Top of Supplied material

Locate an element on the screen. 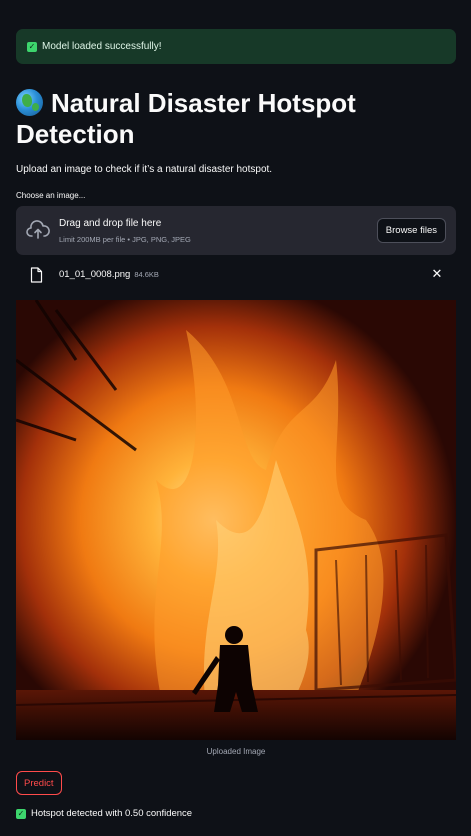 The image size is (471, 836). page-title: Natural Disaster Hotspot Detection is located at coordinates (236, 119).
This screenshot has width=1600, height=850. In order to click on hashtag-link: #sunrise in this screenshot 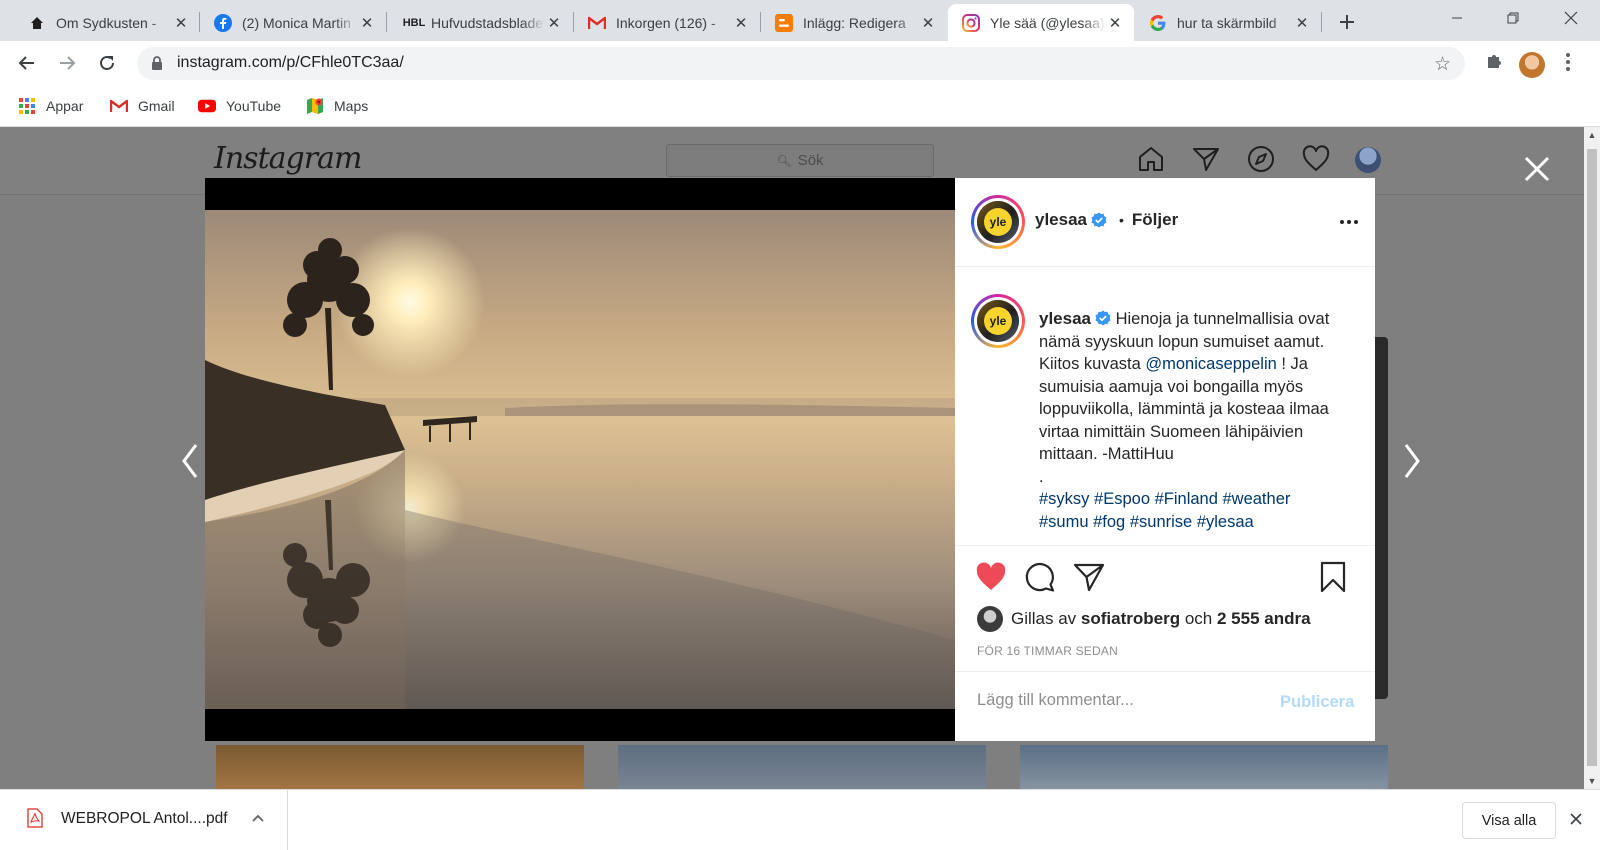, I will do `click(1161, 522)`.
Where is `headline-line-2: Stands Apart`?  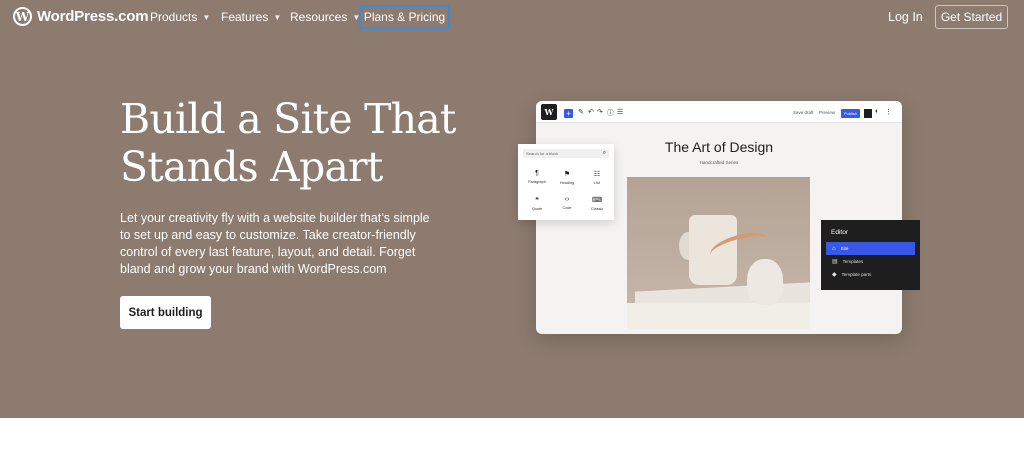
headline-line-2: Stands Apart is located at coordinates (252, 167).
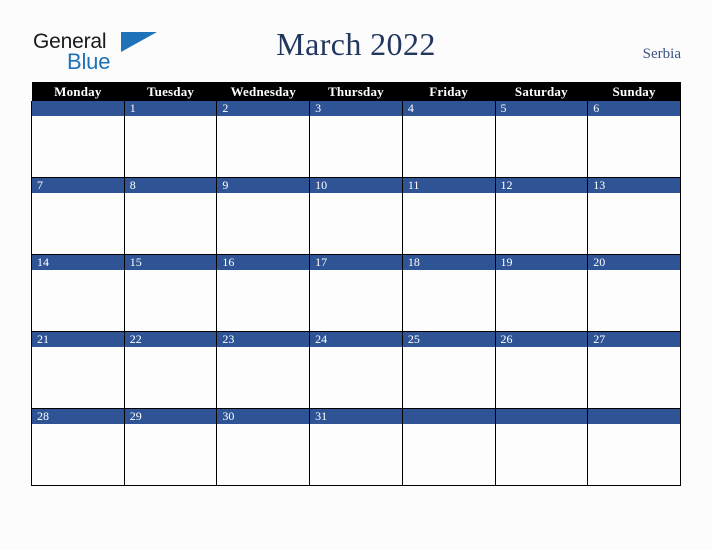 The height and width of the screenshot is (550, 712). I want to click on day-cell: 5, so click(542, 140).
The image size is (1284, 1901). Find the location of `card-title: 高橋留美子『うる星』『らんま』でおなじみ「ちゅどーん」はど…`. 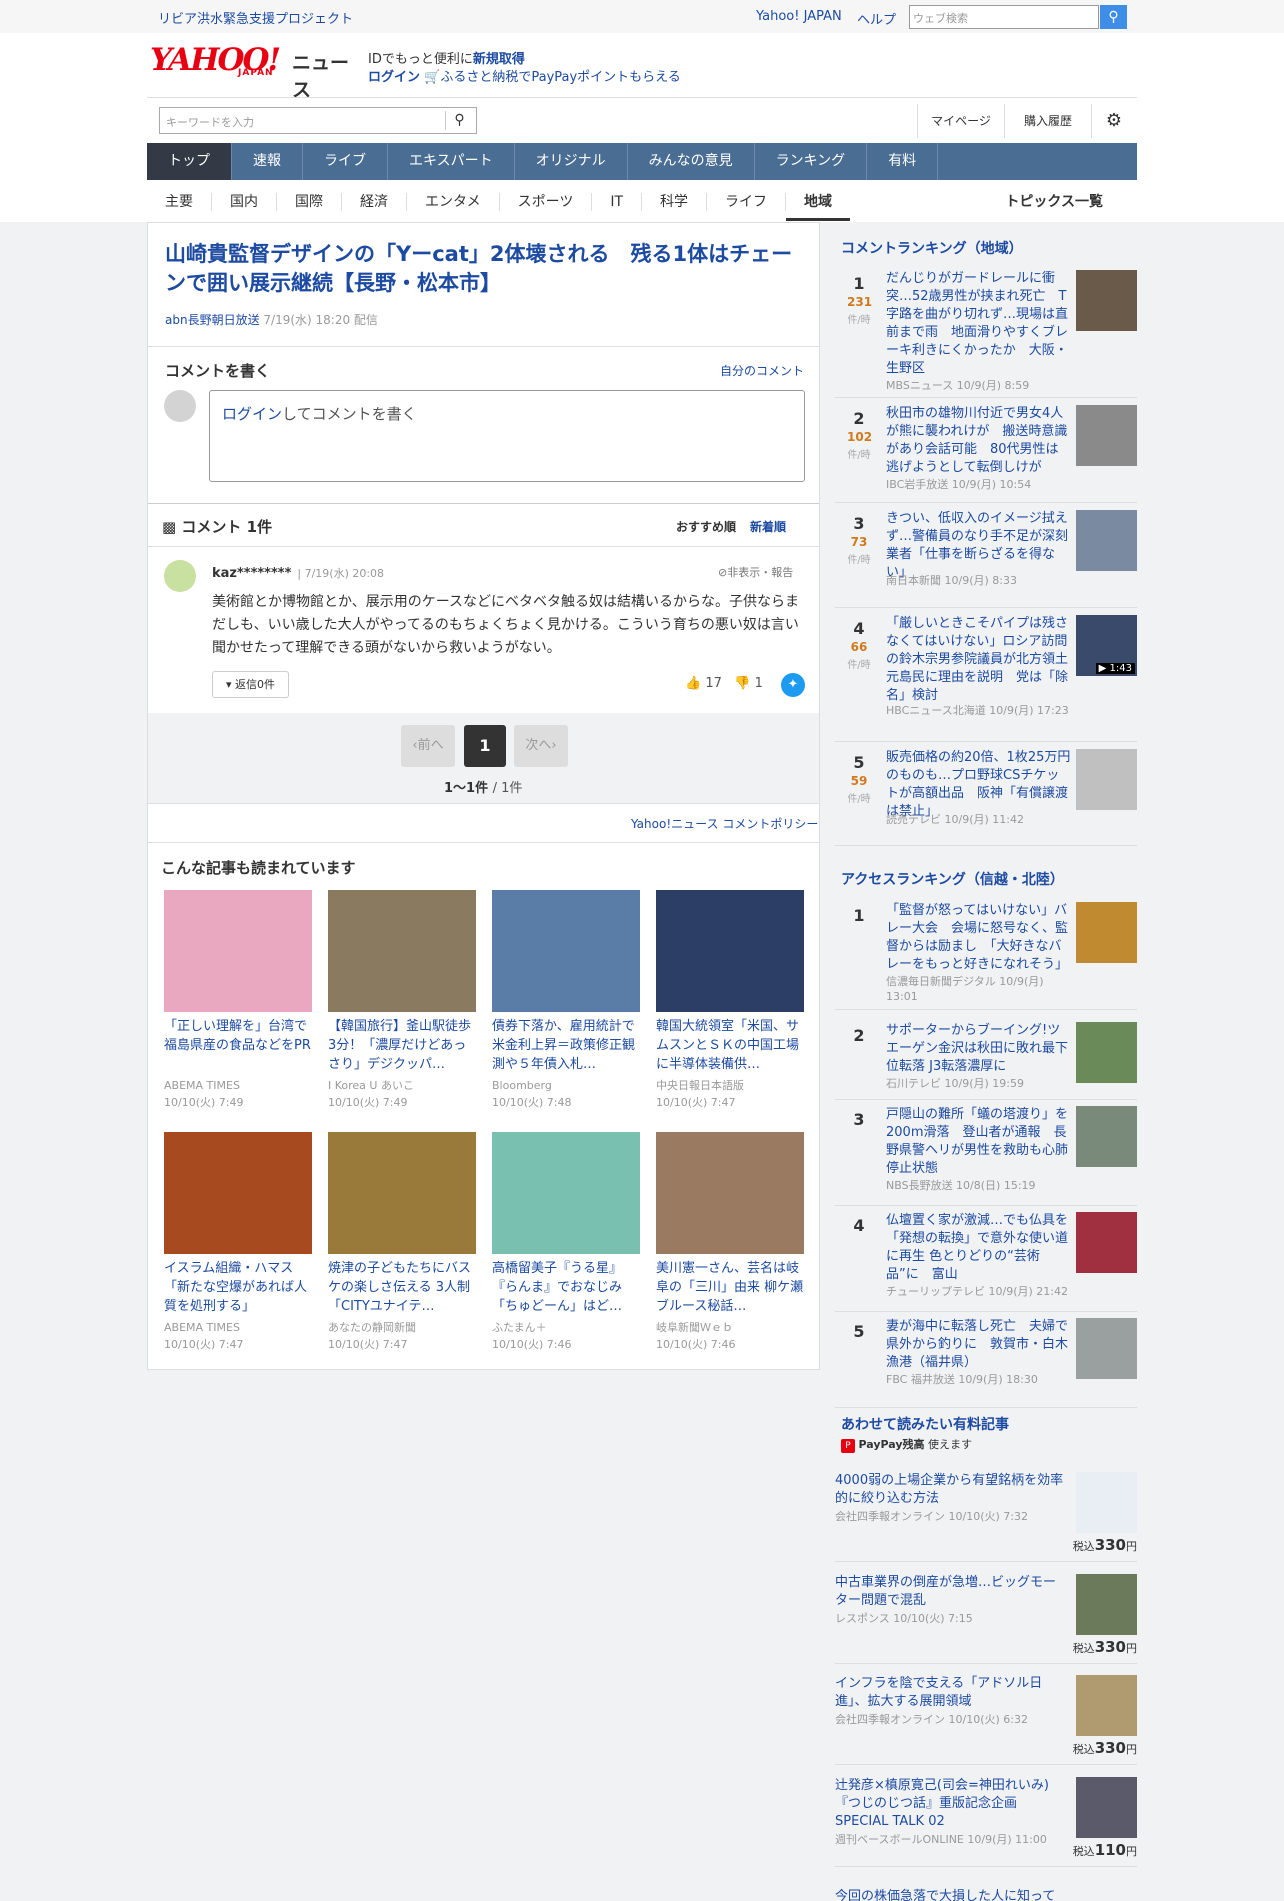

card-title: 高橋留美子『うる星』『らんま』でおなじみ「ちゅどーん」はど… is located at coordinates (566, 1288).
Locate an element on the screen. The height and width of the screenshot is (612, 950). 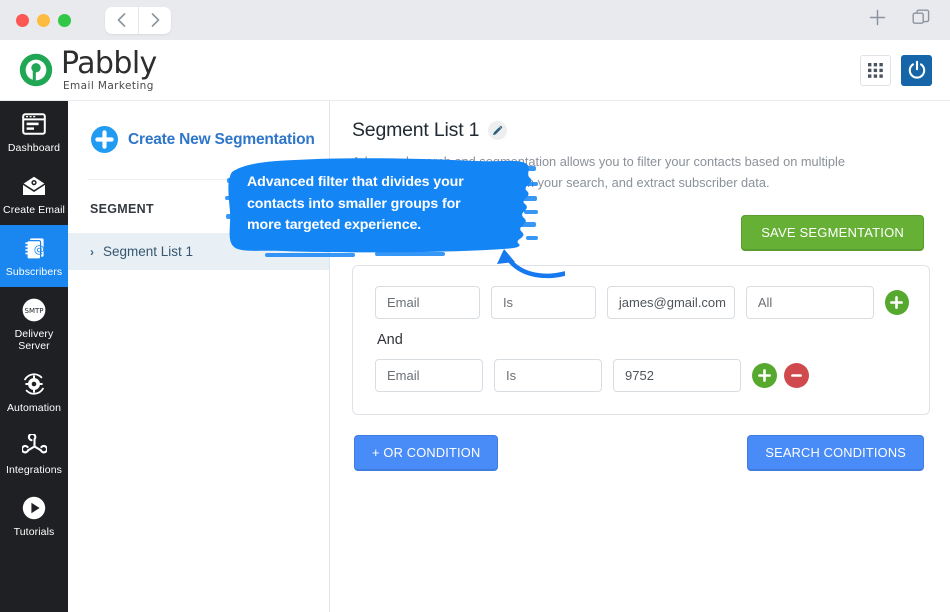
segment-item-label: Segment List 1 is located at coordinates (148, 252).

Bottom of Supplied material

Instructions for the task → Print the material word for word, starting with the line that contains "Locate an element on the screen. The" and going on through the end of the material. Leave the pictures out of your answer.

Task result →
Locate an element on the screen. The height and width of the screenshot is (612, 950). 
segment-item-label: Segment List 1 is located at coordinates (148, 252).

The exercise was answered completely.